To be done: Reproduce each line of the records below verbatim, leaving out the pictures.

Record set:

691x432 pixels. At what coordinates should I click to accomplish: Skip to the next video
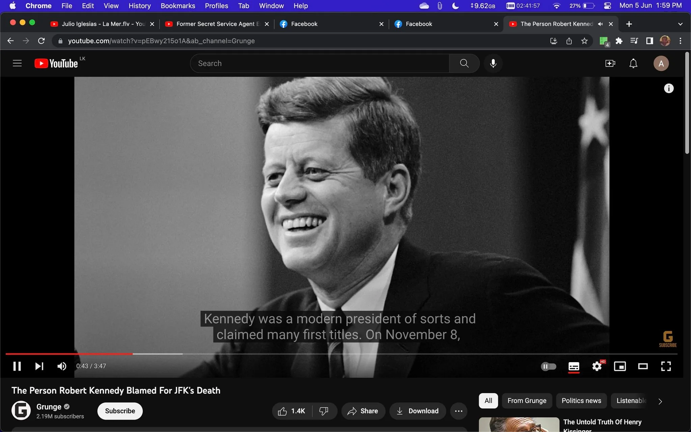pyautogui.click(x=39, y=366)
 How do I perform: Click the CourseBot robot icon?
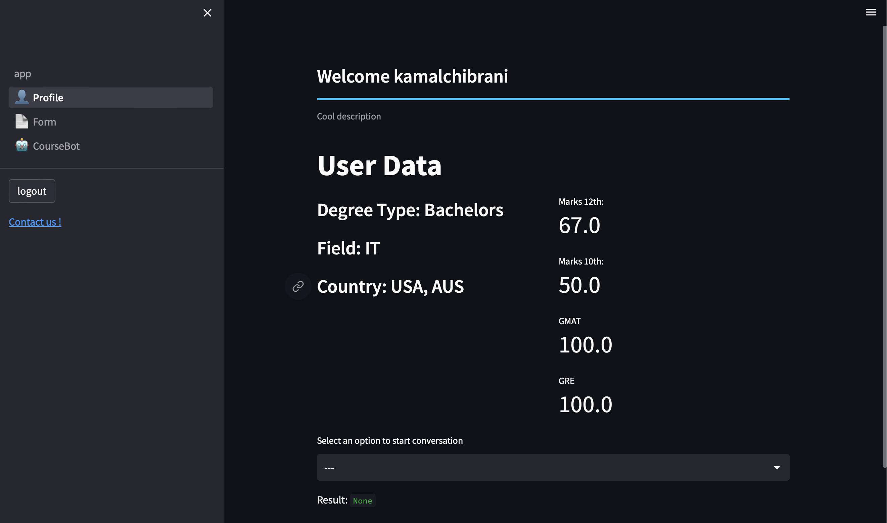(x=21, y=146)
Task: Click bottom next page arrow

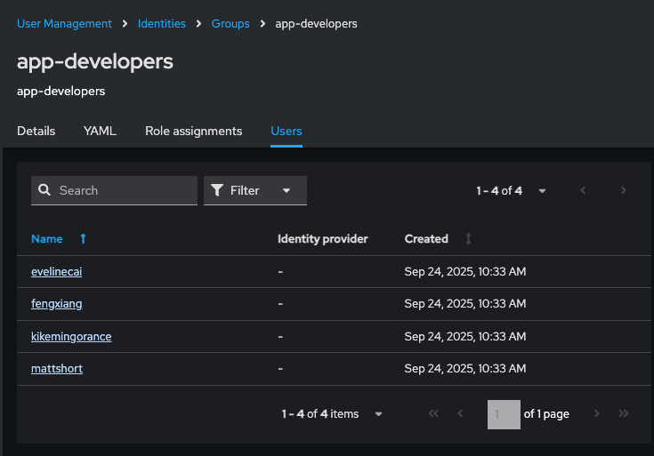Action: [597, 414]
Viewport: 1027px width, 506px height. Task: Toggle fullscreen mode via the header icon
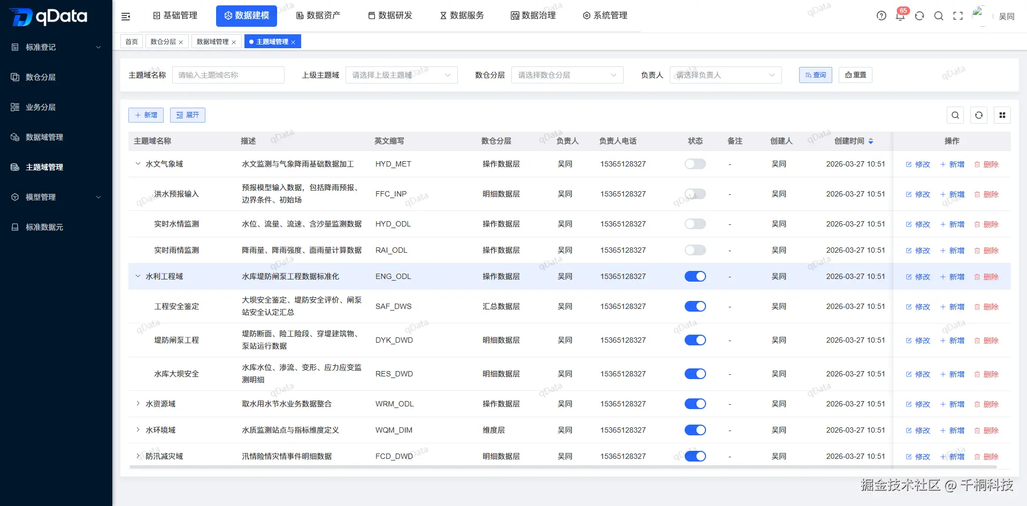(958, 16)
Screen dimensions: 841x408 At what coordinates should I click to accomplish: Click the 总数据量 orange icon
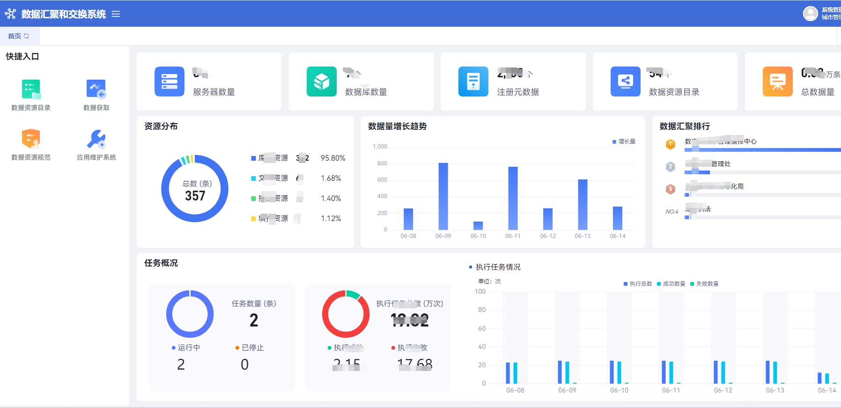point(777,82)
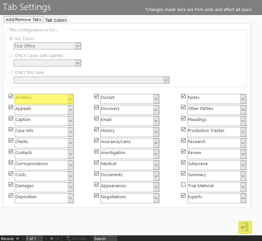Go to last record navigation arrow
The height and width of the screenshot is (241, 262).
coord(52,239)
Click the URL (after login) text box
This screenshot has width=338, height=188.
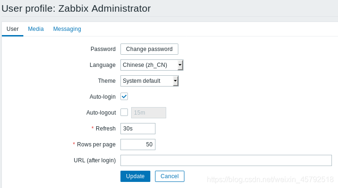pyautogui.click(x=226, y=160)
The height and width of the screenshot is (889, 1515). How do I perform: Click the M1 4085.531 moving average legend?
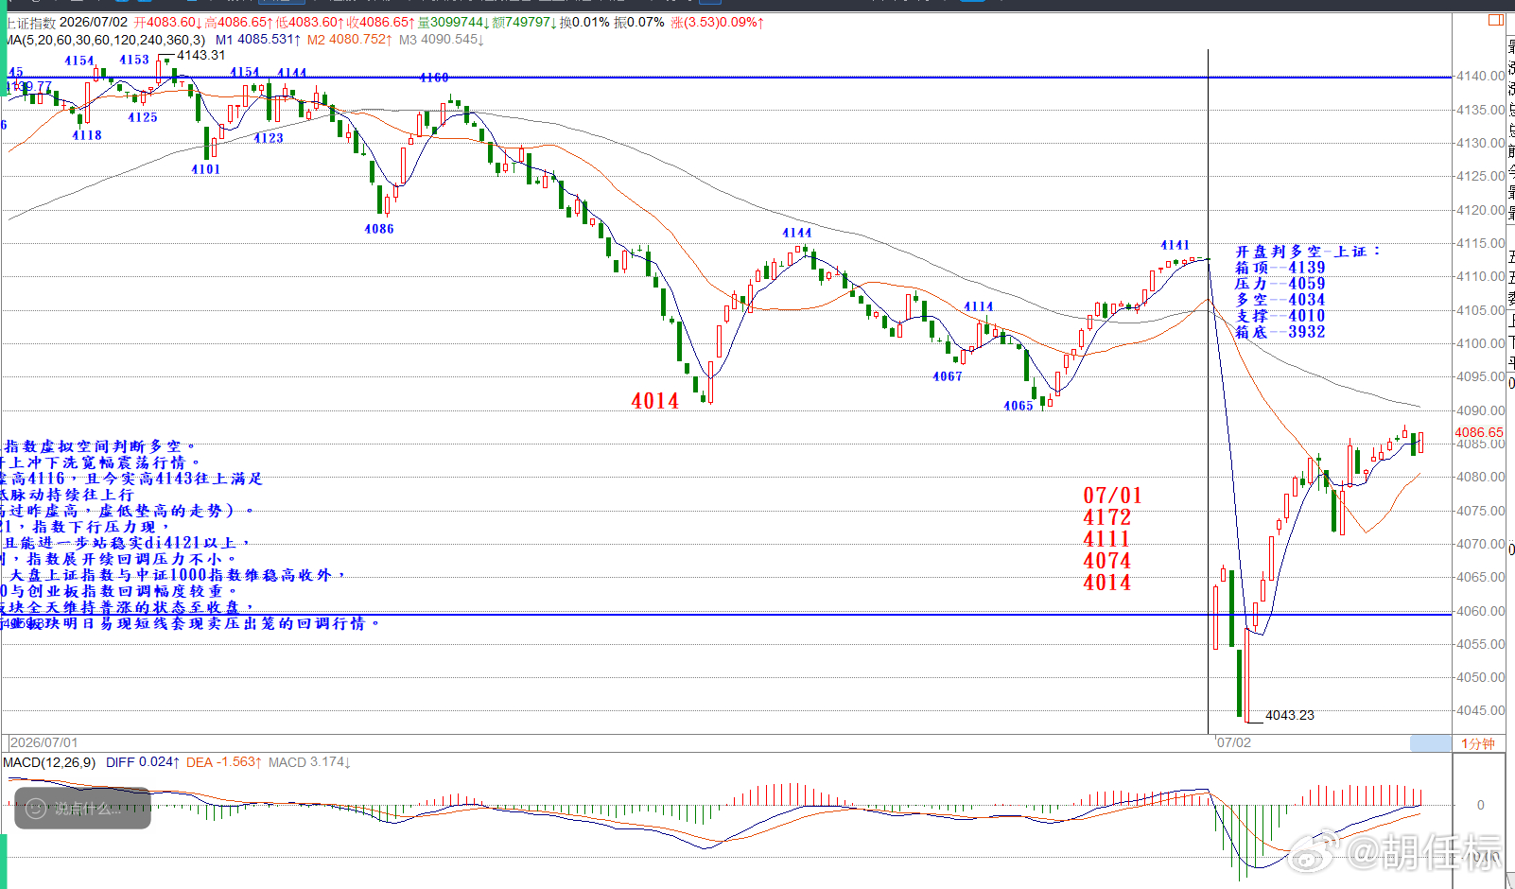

Complete response:
691x432 pixels. At what coordinates should I click to accomplish: Skip to the next video
pyautogui.click(x=39, y=366)
 How do I perform: Click the CourseBot robot icon?
(x=21, y=146)
Task: Click bottom next page arrow

Action: [597, 414]
Viewport: 1027px width, 506px height. Task: Toggle fullscreen mode via the header icon
(958, 16)
Screen dimensions: 841x408 At what coordinates should I click to accomplish: Click the 总数据量 orange icon
point(777,82)
Go to last record navigation arrow
The height and width of the screenshot is (241, 262).
coord(52,239)
Click the URL (after login) text box
This screenshot has width=338, height=188.
pyautogui.click(x=226, y=160)
The height and width of the screenshot is (889, 1515). How do I perform: Click the M1 4085.531 moving average legend?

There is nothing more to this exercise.